Required work
Would you transcribe exactly the lines from the one containing "Screen dimensions: 1200x843" to the last line of the data below, both ends included, but none of the pictures?

Provided data
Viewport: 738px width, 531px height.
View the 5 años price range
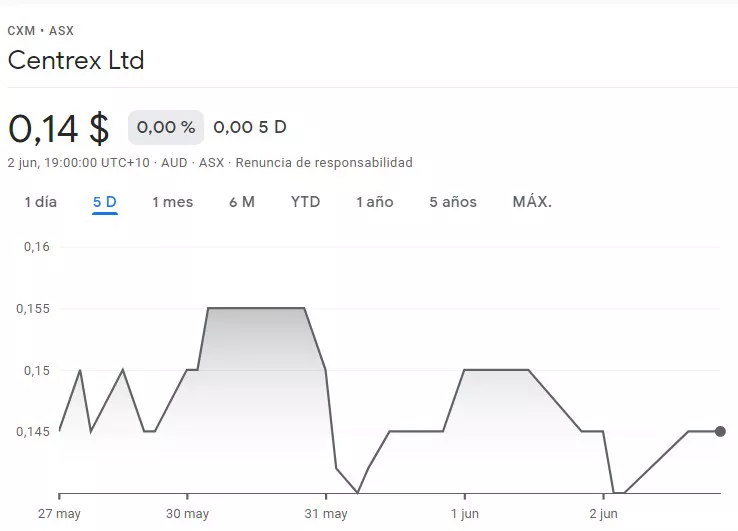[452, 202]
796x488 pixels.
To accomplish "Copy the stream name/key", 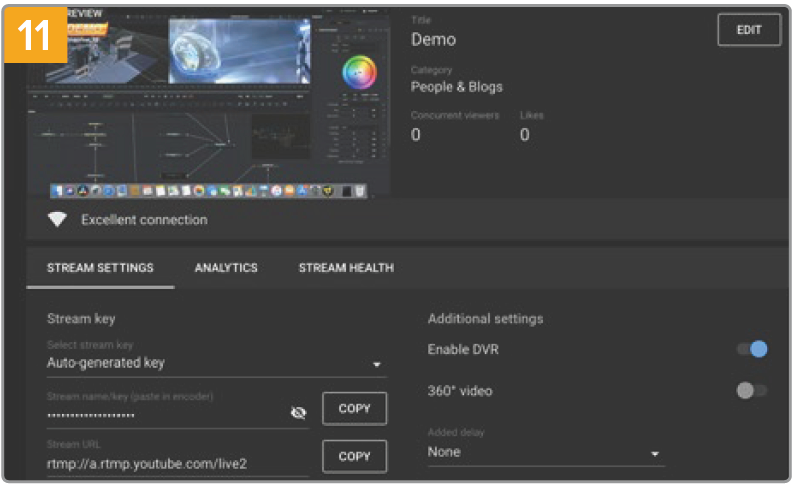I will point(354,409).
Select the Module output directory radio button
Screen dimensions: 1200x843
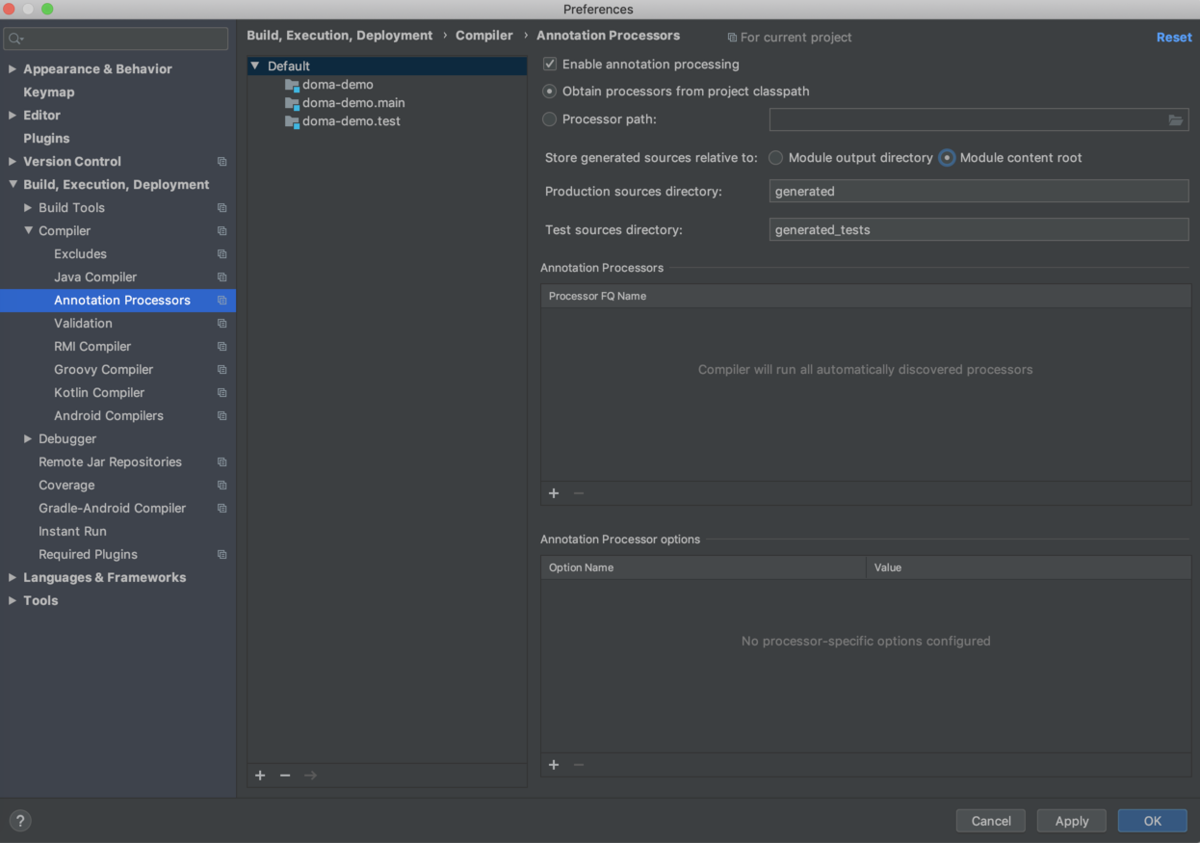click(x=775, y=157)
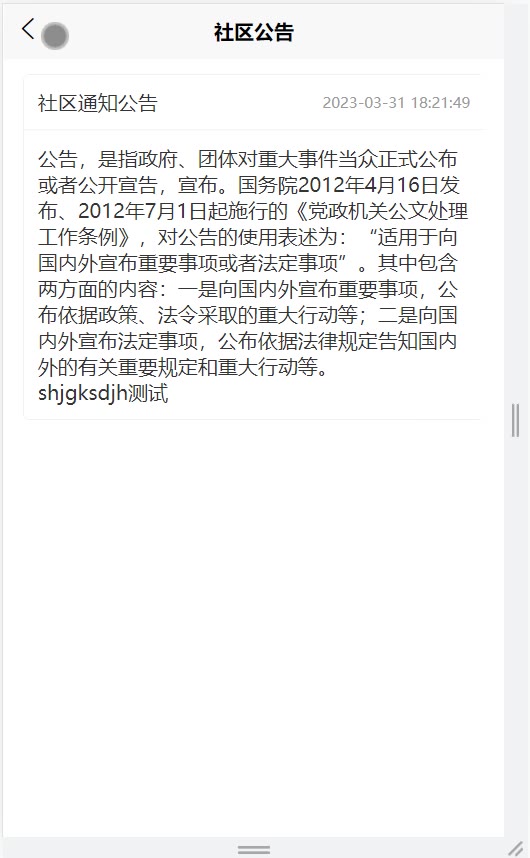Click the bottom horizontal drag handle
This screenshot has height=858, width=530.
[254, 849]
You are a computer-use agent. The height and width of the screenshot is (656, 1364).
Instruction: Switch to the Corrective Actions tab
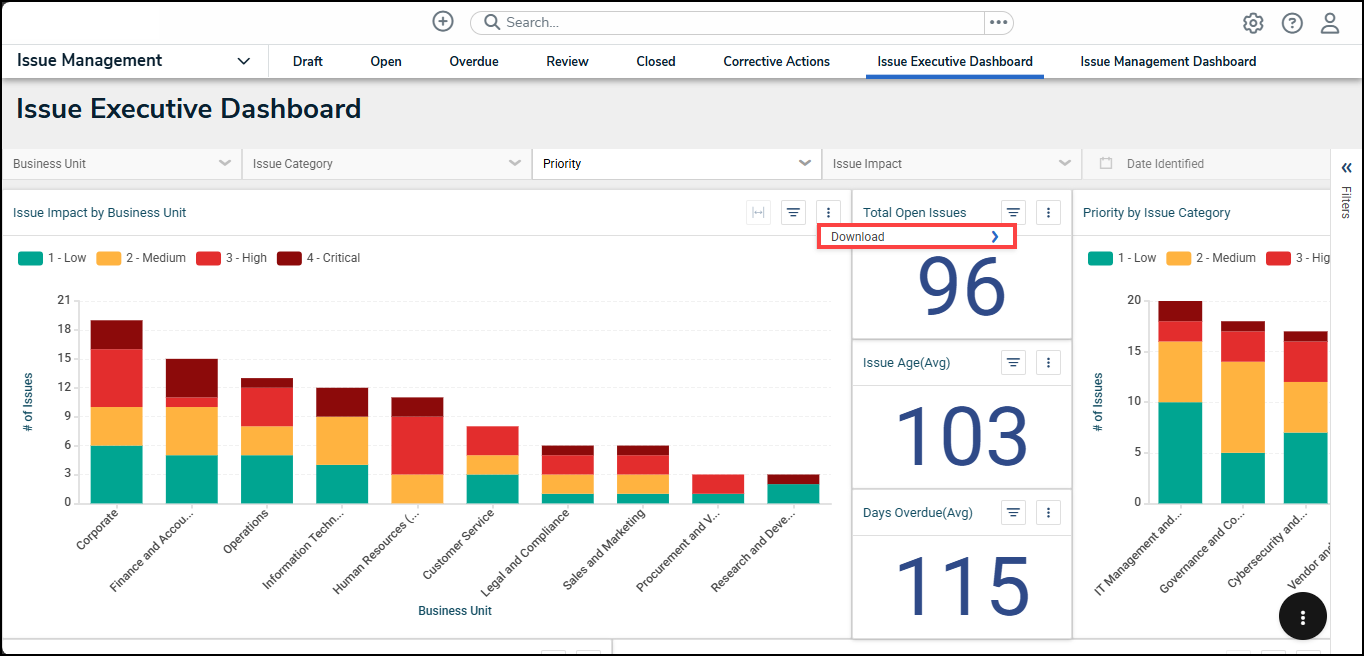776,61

Answer box
Screen dimensions: 1200x843
click(x=775, y=157)
Click the bottom horizontal drag handle
This screenshot has height=858, width=530.
[254, 849]
You are a computer-use agent. The height and width of the screenshot is (656, 1364).
Instruction: Switch to the Corrective Actions tab
776,61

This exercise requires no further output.